Current generative AI architectures utilize monolithic inference processes where the entire output is generated as a single probabilistic sequence. This method increases logical entropy, frequently leading to structural failures in complex tasks such as anatomical rendering, system design, or technical documentation. The proposed architectural shift moves from a chatbot-style monolithic approach to a modular, object-oriented building process.

In this architecture, the AI operates as a technical consultant within a structured project management framework. Each user interaction results in the generation of discrete objects stored in a persistent side-panel repository. These objects are defined by hierarchical properties and relational metadata.

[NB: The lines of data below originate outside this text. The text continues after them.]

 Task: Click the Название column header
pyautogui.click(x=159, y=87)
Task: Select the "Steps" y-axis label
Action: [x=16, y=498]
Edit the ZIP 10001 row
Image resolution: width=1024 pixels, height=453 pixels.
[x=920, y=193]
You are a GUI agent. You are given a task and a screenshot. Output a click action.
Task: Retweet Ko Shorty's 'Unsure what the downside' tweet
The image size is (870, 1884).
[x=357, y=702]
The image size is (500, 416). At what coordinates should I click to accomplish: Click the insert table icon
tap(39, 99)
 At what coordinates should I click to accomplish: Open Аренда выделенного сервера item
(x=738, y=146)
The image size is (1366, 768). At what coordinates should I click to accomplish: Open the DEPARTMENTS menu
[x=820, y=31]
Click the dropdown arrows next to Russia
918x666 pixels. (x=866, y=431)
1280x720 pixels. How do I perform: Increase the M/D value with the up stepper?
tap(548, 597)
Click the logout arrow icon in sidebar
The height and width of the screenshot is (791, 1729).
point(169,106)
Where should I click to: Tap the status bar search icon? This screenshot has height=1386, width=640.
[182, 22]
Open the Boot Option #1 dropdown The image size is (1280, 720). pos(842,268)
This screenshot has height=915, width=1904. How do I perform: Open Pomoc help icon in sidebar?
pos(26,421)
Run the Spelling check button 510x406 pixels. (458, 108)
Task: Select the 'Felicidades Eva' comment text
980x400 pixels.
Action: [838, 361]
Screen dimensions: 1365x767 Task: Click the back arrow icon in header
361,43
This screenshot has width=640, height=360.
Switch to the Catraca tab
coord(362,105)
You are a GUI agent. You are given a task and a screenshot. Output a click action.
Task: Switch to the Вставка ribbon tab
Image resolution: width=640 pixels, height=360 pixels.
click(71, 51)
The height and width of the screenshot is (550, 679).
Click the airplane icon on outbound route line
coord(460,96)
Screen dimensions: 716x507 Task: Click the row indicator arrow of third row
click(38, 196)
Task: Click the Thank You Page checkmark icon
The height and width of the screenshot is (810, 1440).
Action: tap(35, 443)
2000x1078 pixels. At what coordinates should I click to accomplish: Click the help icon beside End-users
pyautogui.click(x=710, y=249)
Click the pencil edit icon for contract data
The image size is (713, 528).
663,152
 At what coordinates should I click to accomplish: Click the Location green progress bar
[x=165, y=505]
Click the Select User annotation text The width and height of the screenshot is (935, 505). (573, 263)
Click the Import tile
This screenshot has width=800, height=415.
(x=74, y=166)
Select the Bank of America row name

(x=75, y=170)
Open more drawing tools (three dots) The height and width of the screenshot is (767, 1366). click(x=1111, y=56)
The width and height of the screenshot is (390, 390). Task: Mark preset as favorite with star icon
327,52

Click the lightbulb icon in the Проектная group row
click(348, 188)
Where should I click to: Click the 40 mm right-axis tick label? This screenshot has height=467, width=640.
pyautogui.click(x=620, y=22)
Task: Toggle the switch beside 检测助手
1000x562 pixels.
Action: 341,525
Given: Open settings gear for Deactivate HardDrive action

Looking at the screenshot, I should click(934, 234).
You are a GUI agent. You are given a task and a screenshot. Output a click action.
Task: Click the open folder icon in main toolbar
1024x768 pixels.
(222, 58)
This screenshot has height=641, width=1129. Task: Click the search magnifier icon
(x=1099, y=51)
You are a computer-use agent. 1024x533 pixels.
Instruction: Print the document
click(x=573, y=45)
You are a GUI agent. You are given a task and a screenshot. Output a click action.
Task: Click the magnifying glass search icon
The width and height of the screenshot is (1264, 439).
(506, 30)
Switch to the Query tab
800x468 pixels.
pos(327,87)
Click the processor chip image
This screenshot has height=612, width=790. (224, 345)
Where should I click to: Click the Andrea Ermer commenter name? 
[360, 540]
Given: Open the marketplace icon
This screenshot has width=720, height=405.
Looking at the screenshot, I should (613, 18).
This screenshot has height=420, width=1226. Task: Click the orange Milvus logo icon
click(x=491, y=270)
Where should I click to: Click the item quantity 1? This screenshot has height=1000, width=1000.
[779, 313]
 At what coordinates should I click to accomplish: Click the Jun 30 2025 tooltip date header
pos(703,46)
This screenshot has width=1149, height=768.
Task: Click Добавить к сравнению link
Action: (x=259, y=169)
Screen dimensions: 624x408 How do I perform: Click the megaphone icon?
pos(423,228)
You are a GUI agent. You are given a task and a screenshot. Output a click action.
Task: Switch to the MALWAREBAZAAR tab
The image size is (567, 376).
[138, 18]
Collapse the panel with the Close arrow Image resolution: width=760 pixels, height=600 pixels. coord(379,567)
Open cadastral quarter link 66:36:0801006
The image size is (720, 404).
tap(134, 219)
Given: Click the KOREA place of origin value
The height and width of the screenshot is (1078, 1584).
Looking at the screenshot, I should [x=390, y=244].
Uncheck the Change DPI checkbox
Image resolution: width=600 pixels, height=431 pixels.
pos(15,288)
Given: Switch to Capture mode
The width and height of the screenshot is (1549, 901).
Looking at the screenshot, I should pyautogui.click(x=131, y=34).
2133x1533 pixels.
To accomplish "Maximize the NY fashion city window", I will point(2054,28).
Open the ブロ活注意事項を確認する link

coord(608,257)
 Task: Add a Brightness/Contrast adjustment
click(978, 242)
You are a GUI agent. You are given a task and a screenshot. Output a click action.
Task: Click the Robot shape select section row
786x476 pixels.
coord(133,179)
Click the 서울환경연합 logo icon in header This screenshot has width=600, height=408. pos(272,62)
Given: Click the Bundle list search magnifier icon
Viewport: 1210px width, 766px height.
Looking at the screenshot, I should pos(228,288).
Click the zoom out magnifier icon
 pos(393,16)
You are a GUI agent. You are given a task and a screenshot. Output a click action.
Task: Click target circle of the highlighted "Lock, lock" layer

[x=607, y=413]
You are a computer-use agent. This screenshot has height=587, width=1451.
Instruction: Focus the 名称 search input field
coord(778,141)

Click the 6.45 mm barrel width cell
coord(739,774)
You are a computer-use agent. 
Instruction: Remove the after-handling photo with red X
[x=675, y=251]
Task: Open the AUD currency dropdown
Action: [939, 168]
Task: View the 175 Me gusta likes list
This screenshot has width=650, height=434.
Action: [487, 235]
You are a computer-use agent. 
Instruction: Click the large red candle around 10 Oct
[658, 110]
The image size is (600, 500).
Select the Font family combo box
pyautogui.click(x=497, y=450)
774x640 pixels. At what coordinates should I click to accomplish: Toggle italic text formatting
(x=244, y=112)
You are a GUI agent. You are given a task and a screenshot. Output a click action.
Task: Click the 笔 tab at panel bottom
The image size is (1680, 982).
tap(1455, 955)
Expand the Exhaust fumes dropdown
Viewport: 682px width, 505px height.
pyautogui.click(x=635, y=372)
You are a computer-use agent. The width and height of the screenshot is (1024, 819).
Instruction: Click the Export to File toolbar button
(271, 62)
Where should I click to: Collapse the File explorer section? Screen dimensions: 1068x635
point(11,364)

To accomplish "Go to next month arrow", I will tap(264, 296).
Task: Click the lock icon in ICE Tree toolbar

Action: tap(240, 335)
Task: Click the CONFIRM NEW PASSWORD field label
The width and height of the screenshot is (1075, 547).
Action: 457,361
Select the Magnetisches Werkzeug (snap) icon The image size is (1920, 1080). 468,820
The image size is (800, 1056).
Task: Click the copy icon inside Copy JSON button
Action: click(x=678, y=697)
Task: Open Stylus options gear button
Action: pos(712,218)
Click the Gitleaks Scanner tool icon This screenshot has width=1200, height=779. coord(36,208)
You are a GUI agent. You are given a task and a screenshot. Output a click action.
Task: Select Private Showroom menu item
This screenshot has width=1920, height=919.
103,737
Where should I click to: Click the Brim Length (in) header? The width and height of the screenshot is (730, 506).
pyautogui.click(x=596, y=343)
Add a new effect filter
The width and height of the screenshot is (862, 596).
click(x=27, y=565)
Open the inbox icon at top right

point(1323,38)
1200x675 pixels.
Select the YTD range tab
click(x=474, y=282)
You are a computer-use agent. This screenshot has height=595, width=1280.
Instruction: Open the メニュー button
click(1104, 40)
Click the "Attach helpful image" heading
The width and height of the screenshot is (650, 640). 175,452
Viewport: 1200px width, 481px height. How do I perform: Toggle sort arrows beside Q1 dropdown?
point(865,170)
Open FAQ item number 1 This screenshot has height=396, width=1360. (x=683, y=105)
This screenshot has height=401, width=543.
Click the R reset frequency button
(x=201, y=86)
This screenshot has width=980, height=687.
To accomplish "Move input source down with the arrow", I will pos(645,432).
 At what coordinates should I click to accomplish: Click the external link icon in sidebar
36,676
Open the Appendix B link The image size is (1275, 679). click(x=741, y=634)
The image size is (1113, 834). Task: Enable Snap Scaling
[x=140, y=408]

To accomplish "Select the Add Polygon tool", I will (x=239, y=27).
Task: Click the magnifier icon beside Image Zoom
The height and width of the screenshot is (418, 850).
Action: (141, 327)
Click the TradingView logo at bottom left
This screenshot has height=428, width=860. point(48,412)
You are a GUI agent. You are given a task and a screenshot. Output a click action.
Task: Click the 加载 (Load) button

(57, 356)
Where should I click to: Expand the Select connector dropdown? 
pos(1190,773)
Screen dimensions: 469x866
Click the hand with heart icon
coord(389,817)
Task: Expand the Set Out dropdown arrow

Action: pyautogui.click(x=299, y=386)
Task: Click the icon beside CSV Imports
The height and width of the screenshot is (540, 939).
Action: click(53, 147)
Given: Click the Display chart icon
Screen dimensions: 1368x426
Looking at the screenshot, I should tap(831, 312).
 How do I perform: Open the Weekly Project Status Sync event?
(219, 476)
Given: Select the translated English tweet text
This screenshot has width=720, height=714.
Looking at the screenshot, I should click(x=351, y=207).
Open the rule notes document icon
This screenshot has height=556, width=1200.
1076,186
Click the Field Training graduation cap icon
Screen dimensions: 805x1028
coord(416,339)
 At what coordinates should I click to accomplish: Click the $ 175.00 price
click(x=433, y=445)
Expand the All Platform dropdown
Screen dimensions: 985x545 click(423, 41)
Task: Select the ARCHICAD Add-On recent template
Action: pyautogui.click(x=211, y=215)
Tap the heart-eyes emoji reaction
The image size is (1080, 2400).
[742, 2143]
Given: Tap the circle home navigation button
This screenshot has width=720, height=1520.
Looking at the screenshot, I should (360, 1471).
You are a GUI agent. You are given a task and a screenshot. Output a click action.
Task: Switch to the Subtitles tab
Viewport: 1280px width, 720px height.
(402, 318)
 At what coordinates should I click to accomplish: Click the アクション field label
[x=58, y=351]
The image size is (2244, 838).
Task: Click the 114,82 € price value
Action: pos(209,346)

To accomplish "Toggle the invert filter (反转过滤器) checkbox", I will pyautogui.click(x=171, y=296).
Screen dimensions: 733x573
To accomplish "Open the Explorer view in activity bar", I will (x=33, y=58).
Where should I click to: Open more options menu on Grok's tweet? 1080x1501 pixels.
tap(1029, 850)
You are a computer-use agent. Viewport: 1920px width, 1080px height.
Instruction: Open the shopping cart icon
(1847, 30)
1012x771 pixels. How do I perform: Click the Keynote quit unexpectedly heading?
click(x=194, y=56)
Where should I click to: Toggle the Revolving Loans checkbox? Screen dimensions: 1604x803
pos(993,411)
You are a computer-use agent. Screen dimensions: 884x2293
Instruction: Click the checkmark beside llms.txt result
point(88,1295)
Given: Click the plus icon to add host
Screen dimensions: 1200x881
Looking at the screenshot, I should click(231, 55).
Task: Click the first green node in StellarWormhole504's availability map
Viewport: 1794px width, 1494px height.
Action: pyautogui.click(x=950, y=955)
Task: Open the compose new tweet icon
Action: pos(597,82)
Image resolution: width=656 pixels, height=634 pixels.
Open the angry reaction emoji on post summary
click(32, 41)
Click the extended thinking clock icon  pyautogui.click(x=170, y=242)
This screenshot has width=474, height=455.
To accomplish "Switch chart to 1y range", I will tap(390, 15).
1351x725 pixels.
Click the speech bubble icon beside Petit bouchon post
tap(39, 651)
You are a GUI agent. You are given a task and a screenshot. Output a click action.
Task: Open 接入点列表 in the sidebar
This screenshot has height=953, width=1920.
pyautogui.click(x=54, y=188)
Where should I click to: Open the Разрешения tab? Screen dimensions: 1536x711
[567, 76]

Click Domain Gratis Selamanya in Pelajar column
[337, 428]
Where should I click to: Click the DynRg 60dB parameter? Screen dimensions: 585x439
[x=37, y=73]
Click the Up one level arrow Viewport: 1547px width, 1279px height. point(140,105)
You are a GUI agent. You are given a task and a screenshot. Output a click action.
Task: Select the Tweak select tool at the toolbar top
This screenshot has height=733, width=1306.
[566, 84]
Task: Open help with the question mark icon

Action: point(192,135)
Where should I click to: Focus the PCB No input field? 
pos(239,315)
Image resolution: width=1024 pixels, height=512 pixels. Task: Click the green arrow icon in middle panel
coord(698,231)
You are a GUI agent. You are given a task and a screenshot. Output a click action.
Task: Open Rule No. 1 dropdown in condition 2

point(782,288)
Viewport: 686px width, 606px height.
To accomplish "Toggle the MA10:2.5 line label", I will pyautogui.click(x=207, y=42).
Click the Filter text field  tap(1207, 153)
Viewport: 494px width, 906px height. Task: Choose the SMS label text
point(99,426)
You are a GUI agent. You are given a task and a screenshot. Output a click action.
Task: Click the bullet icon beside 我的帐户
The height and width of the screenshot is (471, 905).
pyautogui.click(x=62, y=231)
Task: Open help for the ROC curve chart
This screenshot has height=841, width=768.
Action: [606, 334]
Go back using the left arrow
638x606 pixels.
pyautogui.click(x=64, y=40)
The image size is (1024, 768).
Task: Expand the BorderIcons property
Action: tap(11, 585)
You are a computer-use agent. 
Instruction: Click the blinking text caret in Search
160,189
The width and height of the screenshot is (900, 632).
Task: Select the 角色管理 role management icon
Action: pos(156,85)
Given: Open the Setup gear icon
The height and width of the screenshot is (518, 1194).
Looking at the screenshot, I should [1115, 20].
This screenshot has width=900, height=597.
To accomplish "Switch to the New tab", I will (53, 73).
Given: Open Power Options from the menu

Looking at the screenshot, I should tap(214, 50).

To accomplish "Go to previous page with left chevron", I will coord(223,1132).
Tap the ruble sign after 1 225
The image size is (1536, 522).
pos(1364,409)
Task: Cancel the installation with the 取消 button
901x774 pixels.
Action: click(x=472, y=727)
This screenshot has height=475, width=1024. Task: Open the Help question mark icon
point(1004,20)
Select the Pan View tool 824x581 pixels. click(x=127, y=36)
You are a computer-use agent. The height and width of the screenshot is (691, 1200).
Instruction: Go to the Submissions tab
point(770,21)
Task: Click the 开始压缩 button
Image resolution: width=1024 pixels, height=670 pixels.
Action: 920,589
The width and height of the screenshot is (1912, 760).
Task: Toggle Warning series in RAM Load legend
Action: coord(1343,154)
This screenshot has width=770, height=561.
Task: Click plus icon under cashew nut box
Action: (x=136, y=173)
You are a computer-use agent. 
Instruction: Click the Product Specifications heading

In image generation, for instance, a master composition object establishes spatial constraints and layers, while sub-objects define the specific content within those boundaries. This prevents cumulative errors by isolating component generation from global assembly.

A significant feature is the integration of persistent user-specific repositories (My face is used on an article about me not a generic one. If AI needs a profile view of my face it may ask from me instead of speculating on that). By utilizing verified data for identity or specific engineering constraints, the system replaces probabilistic speculation with deterministic reference. When conflicts occur between object properties, the system identifies the contradiction and presents a technical analysis of the trade-offs. The user acts as the final arbiter, resolving the conflict based on the provided pros and cons.

This modular architecture optimizes computational efficiency by eliminating the need for full-context re-generation for minor adjustments. It replaces volatile context windows with a structured graph of validated objects. The end result is an integrated assembly that ensures logical precision and resource efficiency across all forms of media and engineering output.